The Problems With Advertising Start With Paranoid, Uncreative Agency Management

March 13, 1988

Thank you for a well-informed, depressingly true analysis of the state of American advertising (Feb. 21, Viewpoints, "Advertising Has a Lot to Learn From New, Improved--and Smarter--Public").

Many ad agencies have lost sight of the fact that they are in the business of creating marketing concepts that will sell the client's product. As your column quite rightly pointed out, consumers are turning off vulgar, shocking and pat depictions of humanity.

How many more sugary sweet "isn't-life-just-wonderful-honey" commercials do we have to endure? No wonder the consumer is jaded.

Far too often, ad agency management is paranoid of losing the business if it argues for a creative strategy it knows the client will reject. Pandering to the client ultimately hurts both the client and agency and, possibly, the product or service involved.
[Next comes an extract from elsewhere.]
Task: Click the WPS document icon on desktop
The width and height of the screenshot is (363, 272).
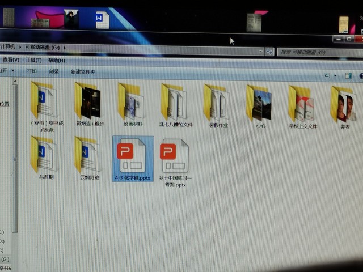Action: click(102, 20)
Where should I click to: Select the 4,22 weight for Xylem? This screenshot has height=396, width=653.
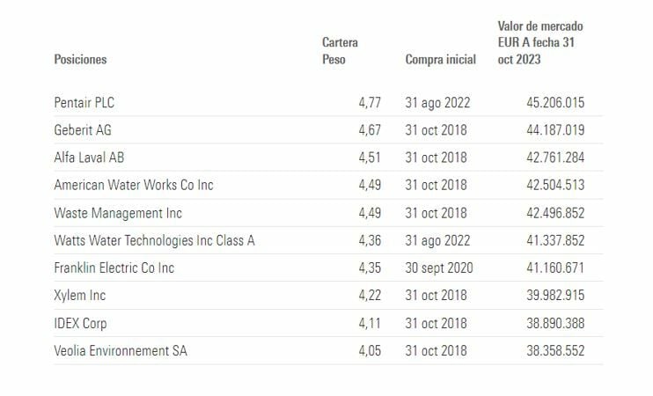click(369, 296)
Lack of conviction by agency management about the power of advertising allows this situation to develop.

The bigger agencies, accepting that they cannot win business on the strength of their creativity, have joined together in a succession of mega-mergers. Even as recently as the 1970s, each major agency could be recognized for certain innate traits or a special philosophy of doing business. Nowadays, nobody knows what anybody stands for, and, worst of all, nobody even cares.
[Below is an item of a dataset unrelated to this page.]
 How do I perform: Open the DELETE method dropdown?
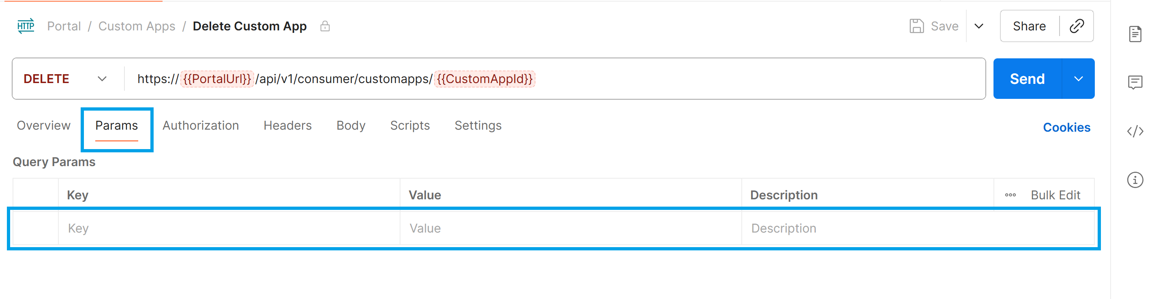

Consumers will increasingly refuse to put up with advertising that offends them, patronizes them or bores them. Clients will increasingly turn to sales promotion and direct marketing that at least shows them a measurable return on their investment.

I would recommend that every agency executive spend at least one month out of the office just talking to everyday people in supermarkets, bars--in fact, anywhere. Then we might get some stunning insights that could be turned into stimulating advertising. And then we might win back some of the respect of the American consumer and of our clients.


Mission Viejo

The writer is an advertising and marketing consultant.